What I have found interesting is that the term "Uncleaness in her" is hebrew terminology for "Matters of Nakedness", or in other words Adultery.....

So Christ or Moses through God did not allow for some temporary dispensation of Sin in the Old Covenant. It is the same as in the New Covenant. Christ was bring the law back into conformity with the law of God for which the Pharisees had corrupted. No Man can put away his wife except for sexual immorality... God's law is Holy and Perfect and is unchangable in both covenants. God does not allow for sin and can not and does not tolerate sin for any reason, not even for a dispensation...... 

"Be Holy For I am Holy"


----------



## Mushroom (Nov 6, 2007)

> Moses because of the hardness of your heart suffered you to put away your wives: but from the beginning it was not so.


So then, in what way do you think the Lord was contradicting Moses? Not disagreeing, just curious what that might be. It appears He was forbidding something that Moses had allowed.


----------



## Coram Deo (Nov 6, 2007)

Jesus said in Matthew 19:8: Moses, because of the hardness of your hearts, permitted you to divorce your wives, but from the beginning it was not so. If a woman did not have a hard heart, she would never commit sexual immorality against her husband, and there would be no need for divorce. If a husband did not have any hardness in his heart, he could forgive and still look upon his wife with favor in his eyes, even though she was guilty of sexual immorality.
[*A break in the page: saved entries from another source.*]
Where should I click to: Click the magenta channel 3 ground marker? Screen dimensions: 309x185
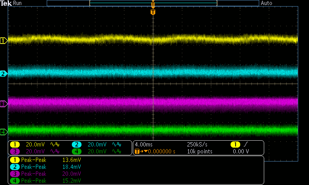3,104
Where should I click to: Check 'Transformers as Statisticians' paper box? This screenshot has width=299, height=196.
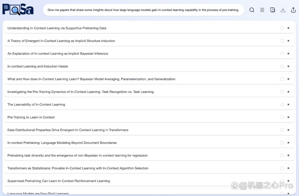(282, 168)
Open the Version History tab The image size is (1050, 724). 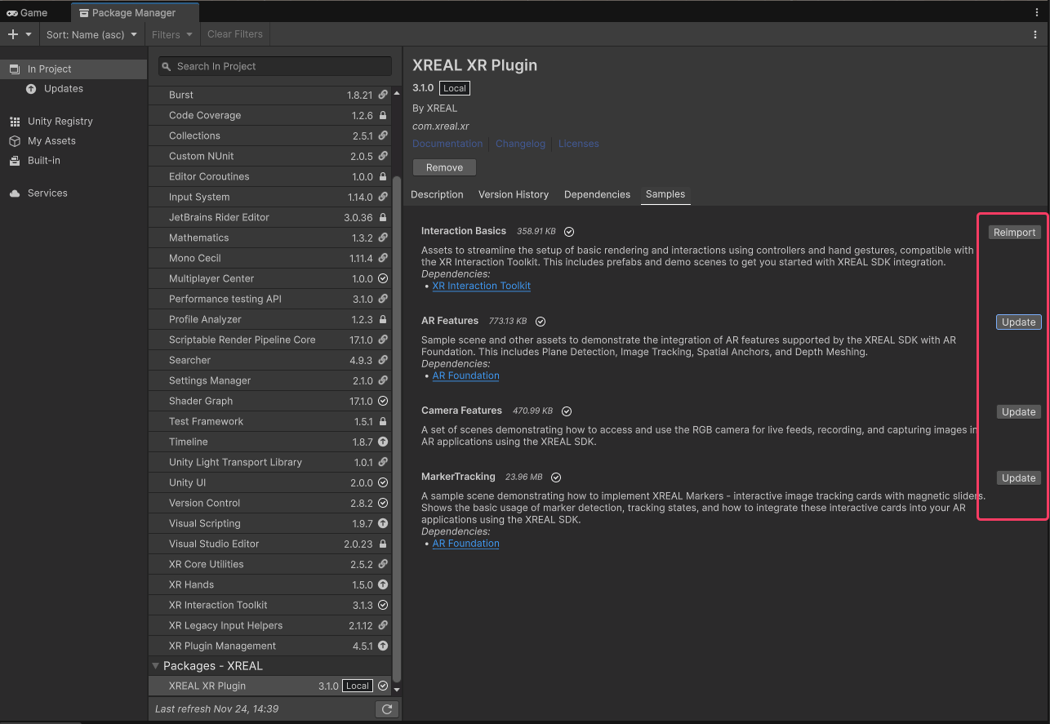click(x=514, y=195)
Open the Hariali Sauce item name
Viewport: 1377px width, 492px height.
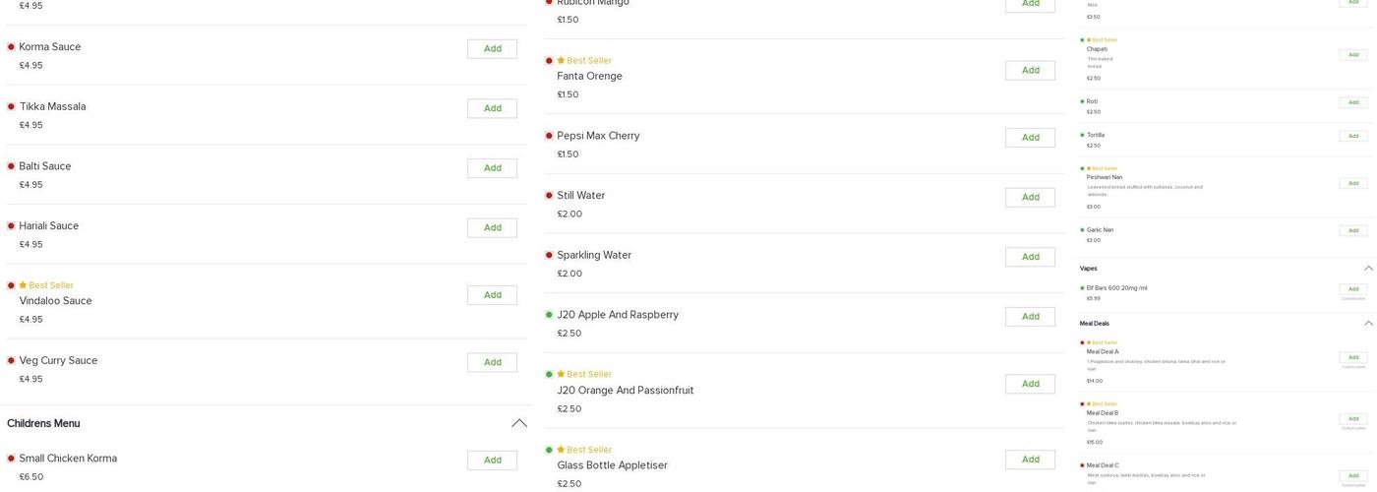coord(49,226)
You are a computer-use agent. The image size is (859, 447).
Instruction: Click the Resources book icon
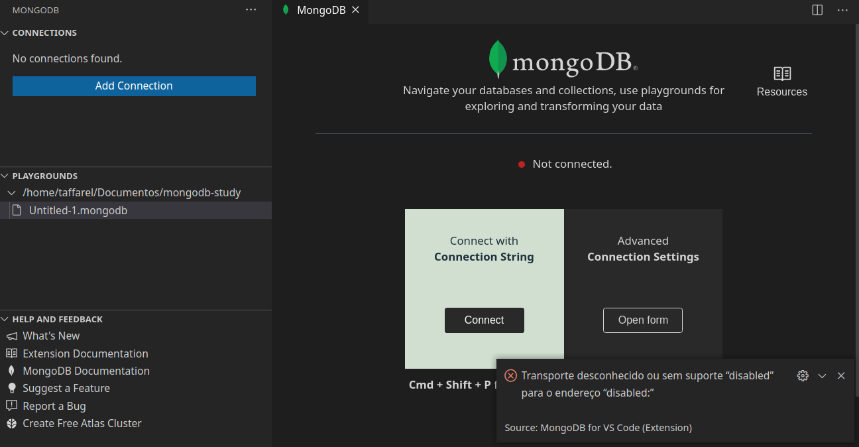point(782,74)
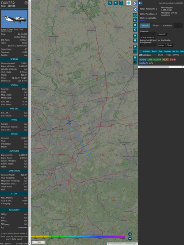Click the Clear Search button
This screenshot has height=245, width=184.
pyautogui.click(x=148, y=37)
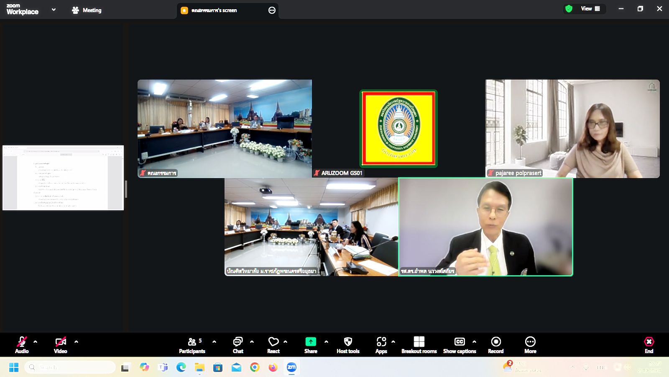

But because God knows there is hardness in our hearts - both in the offending and offended parties - He grants permission for divorce.

I do not believe he was contradicting Moses at all... He said from the beginning it was not so... From the beginning... Must be talking about before the Fall since there was no hardening of hearts before the fall.. But Moses through God the Father permits divorce for sexual immorality; Adultery. Jesus continued the law "except for fornication".

Some later Rabbis defined uncleanness as anything in the wife which might displease the husband. At the time of Jesus, some Rabbis taught that if a wife burned her husband’s breakfast, he could divorce her.

In the days of Jesus, Rabbis taught that it was the duty of a godly man to divorce his wife if she displeased him. Both Moses and Jesus make it clear that God permits divorce in certain circumstances, but never commands it.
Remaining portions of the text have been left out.